Seven other election-denying Republicans running for Congress in Pennsylvania appear poised to win reelection. They include: U.S. Reps. Dan Meuser, Scott Perry, Lloyd Smucker, John Joyce, Guy Reschenthaler, Glenn Thompson, and Mike Kelly.

Even after the deadly insurrection, they all voted to overturn the 2020 presidential election based on zero evidence of fraud. Members of Congress who fail to uphold their sworn oath to support and defend the Constitution against all enemies, foreign and domestic, are not fit for office.

Democracies don’t always end with a military coup. They can erode slowly from within, as Harvard professors Steven Levitsky and Daniel Ziblatt detailed in their book, How Democracies Die. Levitsky and Ziblatt laid out a four-part test to identify authoritarians: they spurn democratic institutions, dismiss the legitimacy of political opponents, tolerate or stoke violence, and diminish civil liberties.

Trump checked all four of those boxes during his one term. Rather than repudiate the twice-impeached former reality TV show host after he incited the insurrection, the bulk of the Republican Party has embraced Trump’s election fraud playbook — perhaps because it works.

» READ MORE: Scott Perry, Jeffrey Clark, and the lingering threat of Jan. 6 enablers | Editorial

Election deniers running for secretary of state in Arizona, Michigan, and Nevada could, if they win next week, sway the outcome of the 2024 presidential election in those swing states.

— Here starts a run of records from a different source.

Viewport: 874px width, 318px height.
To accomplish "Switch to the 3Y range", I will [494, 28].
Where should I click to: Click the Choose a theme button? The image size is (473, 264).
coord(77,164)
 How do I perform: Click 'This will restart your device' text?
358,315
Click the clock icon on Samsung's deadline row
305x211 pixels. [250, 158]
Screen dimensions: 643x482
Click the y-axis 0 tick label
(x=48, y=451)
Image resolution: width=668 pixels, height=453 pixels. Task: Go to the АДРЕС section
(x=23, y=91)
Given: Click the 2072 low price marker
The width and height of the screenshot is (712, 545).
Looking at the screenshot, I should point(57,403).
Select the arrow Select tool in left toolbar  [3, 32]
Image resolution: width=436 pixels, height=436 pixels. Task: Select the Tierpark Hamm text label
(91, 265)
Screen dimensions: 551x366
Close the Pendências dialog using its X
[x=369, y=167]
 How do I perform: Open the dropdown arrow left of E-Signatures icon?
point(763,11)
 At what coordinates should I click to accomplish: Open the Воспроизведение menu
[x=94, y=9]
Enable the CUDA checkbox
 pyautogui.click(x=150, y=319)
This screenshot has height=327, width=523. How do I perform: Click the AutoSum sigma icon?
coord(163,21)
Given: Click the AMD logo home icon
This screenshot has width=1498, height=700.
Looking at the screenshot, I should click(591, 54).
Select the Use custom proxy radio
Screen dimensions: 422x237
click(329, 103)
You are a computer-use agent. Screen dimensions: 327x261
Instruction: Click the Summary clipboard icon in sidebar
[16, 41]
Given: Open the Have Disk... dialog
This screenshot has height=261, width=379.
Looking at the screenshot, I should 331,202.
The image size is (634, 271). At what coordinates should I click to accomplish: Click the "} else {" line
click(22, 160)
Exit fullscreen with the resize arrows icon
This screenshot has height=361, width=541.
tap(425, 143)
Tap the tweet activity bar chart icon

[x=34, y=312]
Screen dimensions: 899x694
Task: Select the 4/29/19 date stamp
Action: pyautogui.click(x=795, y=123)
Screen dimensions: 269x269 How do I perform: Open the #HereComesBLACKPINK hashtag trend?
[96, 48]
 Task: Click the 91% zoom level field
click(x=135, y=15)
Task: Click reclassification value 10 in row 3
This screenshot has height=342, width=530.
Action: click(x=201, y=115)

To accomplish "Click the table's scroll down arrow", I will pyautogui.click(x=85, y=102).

Mark Finchem, the Republican running for secretary of state in Arizona, is a member of the far-right militia group the Oath Keepers and has pushed bizarre QAnon conspiracies, including that Democratic politicians are part of a pedophile ring.

Finchem has already said he will not concede if he loses. But if he wins, then the election was valid. You can’t run a democracy using the proverbial coin toss trick of “heads, I win; tails, you lose.”

Yet, Finchem and 11 other election deniers running for secretary of state positions across the country have received millions of dollars in campaign donations from corporate leaders. If elected, the secretaries of state could make it harder to vote, refuse to certify elections, force endless audits, and sow further doubt in elections.

State legislatures are already working to curtail voting rights and passing scores of bills designed to make it harder to vote. Meanwhile, the conservative majority on the Supreme Court continues to chip away at voting rights. At the same time, poll workers and civic-minded election officials face death threats and other forms of violence.

Voters need to be informed, engaged, and enraged about the stakes. When Benjamin Franklin was famously asked during the Constitutional Convention of 1787 whether America was a monarchy or a republic, he is said to have replied, “A republic, if you can keep it.”

The quote may be apocryphal, but the message behind it is vital. Tuesday will give voters another opportunity to demonstrate that they can, indeed, keep democracy intact.